Saved entries =
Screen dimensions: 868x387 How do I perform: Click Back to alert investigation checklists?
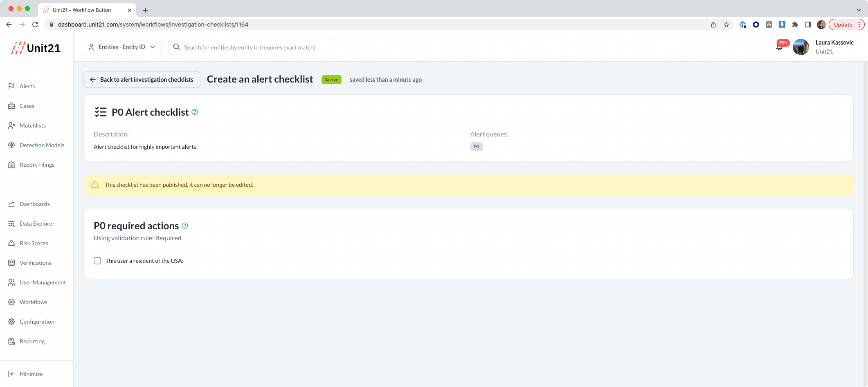pos(142,80)
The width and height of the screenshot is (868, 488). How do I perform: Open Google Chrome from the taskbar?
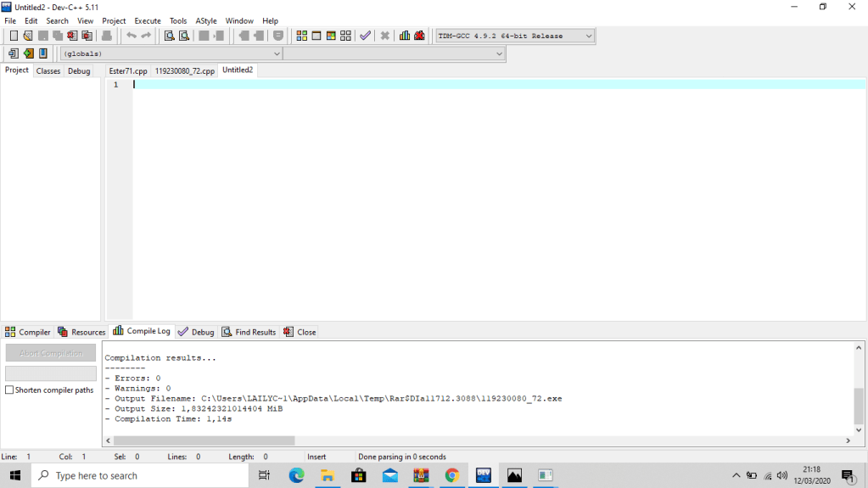tap(451, 475)
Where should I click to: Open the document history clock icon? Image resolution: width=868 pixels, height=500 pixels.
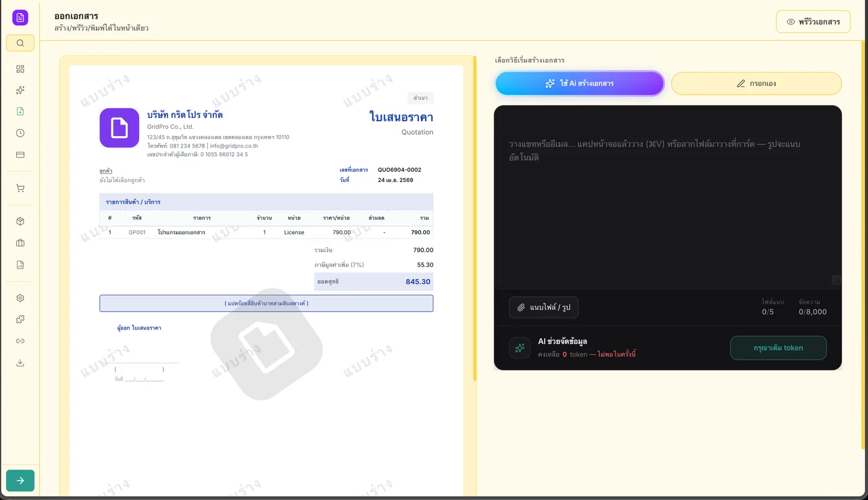pyautogui.click(x=20, y=133)
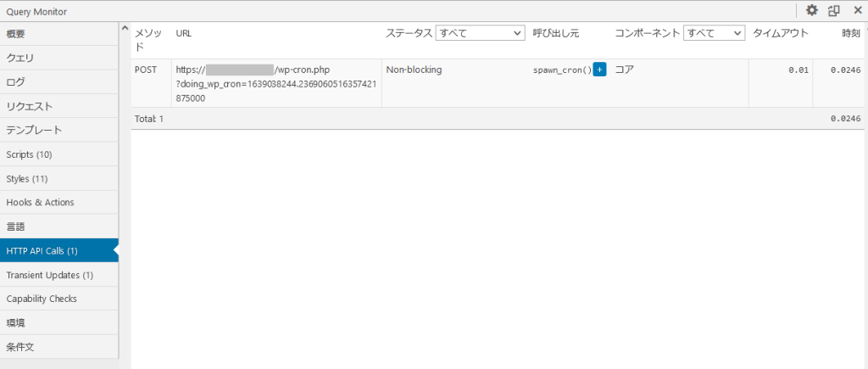Open the リクエスト panel
This screenshot has width=868, height=369.
point(59,106)
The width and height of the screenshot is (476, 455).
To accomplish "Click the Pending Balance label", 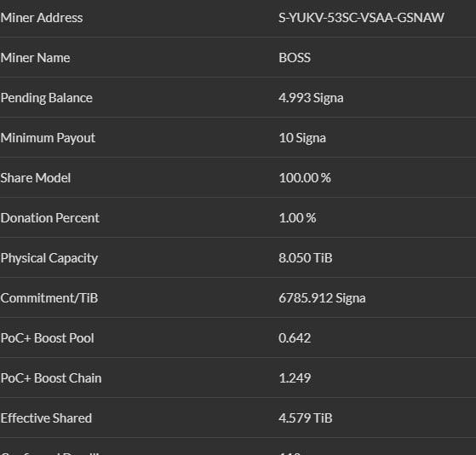I will point(47,98).
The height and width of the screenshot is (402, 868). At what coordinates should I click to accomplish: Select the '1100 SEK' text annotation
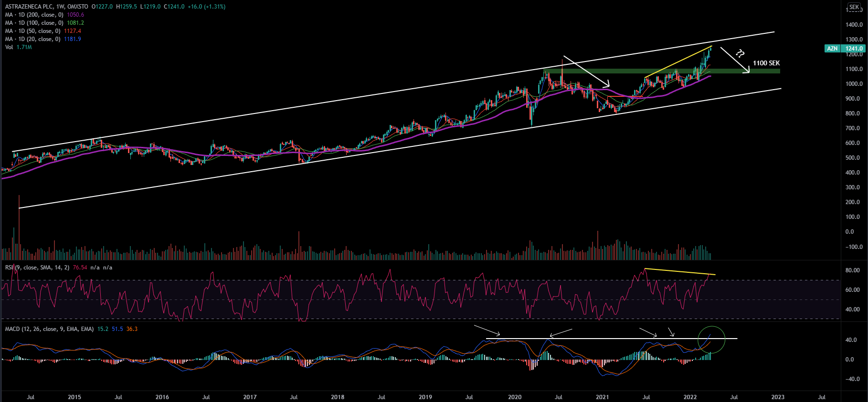coord(766,63)
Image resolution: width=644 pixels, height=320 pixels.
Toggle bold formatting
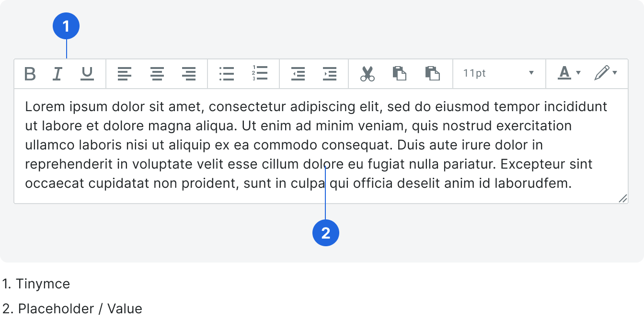point(30,74)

Exercise brief = Set down, exactly as written, each line from the one that contains "Image resolution: width=644" to the last line of the records, but none of the pictures.

Result for this exercise =
Image resolution: width=644 pixels, height=320 pixels.
Toggle bold formatting
point(30,74)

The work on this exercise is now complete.